***** The data *****

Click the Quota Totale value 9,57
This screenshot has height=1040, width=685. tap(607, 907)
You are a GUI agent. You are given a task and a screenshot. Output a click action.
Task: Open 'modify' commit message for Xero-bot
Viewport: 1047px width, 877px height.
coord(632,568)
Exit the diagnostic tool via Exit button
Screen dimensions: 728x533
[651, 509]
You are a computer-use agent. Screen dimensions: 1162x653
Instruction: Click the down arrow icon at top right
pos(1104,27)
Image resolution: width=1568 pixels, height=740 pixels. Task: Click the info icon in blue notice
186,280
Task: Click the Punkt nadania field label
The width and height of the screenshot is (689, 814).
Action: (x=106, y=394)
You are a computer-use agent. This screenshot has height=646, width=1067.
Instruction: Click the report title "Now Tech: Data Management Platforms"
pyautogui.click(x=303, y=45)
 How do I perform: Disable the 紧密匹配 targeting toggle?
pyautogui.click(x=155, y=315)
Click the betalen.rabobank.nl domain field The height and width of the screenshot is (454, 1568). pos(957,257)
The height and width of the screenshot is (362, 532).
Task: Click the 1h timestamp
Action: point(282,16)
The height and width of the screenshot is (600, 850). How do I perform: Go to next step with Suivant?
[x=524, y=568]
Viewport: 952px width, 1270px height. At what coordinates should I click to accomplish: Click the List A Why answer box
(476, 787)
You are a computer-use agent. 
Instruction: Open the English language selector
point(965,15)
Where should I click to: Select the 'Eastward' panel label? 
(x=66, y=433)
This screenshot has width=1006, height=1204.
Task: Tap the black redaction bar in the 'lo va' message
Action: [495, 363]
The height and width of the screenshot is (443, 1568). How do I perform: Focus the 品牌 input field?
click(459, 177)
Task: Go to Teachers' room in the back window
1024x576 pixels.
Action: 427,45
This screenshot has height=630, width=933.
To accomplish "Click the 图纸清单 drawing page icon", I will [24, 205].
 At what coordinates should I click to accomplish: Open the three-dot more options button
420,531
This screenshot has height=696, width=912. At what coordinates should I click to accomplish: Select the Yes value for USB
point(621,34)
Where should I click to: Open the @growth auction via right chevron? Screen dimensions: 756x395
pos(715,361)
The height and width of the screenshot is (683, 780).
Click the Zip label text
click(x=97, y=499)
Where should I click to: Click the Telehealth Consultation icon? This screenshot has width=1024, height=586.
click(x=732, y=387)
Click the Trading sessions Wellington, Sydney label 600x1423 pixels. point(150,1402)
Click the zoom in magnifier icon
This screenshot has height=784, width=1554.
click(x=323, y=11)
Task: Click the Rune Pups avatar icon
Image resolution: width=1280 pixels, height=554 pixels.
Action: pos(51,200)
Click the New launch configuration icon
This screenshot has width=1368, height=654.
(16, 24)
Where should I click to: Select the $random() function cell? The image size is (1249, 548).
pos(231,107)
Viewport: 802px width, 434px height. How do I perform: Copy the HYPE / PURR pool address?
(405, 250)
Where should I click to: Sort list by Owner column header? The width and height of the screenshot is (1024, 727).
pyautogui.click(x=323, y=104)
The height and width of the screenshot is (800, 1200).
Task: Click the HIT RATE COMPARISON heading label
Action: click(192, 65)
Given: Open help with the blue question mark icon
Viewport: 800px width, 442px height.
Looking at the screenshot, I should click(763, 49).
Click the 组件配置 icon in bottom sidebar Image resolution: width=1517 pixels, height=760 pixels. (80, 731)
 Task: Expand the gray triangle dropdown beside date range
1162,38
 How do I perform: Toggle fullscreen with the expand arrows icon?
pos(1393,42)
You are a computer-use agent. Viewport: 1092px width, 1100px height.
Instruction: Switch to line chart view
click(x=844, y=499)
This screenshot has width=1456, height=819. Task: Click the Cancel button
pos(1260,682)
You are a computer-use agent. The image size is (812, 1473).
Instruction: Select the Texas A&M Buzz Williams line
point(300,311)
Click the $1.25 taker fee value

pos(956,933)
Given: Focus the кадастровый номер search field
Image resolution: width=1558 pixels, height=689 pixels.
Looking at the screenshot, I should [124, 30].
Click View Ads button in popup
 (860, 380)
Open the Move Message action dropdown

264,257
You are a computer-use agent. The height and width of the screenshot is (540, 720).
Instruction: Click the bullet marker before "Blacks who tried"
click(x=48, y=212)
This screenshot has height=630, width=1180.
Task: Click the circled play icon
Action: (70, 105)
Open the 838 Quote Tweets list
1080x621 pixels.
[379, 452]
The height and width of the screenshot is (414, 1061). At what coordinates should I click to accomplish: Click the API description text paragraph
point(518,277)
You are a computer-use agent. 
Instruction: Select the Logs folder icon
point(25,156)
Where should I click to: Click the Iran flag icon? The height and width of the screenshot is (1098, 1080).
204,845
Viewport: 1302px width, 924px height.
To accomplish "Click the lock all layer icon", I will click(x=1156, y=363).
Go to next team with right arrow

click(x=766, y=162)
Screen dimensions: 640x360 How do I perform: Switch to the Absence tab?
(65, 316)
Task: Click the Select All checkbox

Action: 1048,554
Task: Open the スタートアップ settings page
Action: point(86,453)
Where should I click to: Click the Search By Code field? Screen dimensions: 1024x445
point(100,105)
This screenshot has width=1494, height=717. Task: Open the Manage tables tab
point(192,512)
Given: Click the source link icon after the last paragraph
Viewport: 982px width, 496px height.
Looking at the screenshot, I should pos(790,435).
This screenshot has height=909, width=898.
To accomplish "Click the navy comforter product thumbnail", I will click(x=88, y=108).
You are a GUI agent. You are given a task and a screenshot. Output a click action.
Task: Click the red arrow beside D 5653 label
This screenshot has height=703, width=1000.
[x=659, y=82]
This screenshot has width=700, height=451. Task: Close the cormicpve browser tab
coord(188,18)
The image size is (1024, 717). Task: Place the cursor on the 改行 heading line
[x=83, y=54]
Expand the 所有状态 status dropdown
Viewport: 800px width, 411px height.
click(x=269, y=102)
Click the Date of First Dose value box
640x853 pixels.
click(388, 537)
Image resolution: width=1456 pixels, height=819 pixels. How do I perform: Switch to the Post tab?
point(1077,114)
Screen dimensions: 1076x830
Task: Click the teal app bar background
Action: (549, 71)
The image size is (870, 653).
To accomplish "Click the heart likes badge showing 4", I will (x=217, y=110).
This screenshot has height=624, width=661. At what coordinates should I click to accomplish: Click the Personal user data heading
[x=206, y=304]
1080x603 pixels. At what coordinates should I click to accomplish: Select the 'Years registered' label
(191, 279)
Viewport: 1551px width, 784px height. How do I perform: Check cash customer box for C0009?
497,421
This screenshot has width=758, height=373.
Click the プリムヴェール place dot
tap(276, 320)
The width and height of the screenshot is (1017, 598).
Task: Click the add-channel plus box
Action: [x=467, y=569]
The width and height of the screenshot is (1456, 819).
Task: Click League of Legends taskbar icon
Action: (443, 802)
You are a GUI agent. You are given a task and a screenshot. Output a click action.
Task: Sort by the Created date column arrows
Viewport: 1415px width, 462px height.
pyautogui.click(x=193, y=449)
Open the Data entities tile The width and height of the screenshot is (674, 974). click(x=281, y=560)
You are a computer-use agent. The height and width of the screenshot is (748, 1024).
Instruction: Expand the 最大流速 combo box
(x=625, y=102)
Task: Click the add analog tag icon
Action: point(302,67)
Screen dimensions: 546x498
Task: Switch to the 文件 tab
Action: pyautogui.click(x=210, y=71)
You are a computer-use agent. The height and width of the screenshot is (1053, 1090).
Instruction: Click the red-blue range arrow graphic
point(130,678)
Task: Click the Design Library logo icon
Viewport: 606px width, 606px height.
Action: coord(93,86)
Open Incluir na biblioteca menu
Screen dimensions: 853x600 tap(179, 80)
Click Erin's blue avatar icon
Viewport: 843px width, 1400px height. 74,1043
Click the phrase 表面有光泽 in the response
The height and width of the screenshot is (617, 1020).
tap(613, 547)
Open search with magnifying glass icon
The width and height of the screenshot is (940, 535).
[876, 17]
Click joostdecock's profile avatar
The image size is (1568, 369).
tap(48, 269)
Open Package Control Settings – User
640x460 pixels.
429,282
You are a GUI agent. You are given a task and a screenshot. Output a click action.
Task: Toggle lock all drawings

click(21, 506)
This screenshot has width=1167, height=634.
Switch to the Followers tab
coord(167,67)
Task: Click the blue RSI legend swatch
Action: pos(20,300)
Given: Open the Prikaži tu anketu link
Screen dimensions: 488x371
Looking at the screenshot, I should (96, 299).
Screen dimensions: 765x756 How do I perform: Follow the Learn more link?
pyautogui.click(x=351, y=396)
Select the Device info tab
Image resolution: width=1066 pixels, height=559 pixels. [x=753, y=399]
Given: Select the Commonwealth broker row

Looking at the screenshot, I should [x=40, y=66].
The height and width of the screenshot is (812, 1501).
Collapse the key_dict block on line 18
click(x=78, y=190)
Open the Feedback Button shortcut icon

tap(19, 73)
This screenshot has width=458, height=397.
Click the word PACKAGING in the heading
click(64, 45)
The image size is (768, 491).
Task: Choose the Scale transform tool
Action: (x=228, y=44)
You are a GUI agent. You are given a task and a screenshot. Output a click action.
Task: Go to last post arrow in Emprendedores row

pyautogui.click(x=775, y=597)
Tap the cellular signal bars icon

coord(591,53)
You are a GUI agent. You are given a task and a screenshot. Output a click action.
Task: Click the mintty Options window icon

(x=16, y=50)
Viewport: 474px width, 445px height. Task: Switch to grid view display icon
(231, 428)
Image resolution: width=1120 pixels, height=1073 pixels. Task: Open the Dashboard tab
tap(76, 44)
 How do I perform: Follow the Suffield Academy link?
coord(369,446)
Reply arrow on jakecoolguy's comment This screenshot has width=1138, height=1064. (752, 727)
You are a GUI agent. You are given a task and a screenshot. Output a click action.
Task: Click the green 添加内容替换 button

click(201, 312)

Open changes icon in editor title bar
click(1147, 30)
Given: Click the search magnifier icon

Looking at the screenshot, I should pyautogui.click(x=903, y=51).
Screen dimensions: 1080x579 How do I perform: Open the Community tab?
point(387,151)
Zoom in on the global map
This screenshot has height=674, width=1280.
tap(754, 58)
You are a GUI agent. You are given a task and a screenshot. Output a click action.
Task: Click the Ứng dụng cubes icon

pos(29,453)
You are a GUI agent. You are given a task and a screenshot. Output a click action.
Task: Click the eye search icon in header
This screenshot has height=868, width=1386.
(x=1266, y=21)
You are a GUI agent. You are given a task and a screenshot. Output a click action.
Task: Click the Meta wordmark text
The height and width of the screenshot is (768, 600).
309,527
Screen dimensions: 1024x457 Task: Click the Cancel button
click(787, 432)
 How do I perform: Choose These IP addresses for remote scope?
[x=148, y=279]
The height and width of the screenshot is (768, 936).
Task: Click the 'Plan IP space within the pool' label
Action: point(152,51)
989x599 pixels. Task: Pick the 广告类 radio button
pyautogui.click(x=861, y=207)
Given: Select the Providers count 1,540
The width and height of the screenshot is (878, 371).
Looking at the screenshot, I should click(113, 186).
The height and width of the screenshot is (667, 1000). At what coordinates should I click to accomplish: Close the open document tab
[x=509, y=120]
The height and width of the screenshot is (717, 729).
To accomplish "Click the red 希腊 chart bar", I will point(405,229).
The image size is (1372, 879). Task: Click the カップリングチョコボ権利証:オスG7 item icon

*****

• **Work required**:
Begin at the top of the records above and quote each line exactly, ending with the line that contains "Task: Open 'modify'".

• **Problem solution**:
Click the Quota Totale value 9,57
This screenshot has height=1040, width=685. tap(607, 907)
You are a GUI agent. You are given a task and a screenshot. Output a click action.
Task: Open 'modify' commit message for Xero-bot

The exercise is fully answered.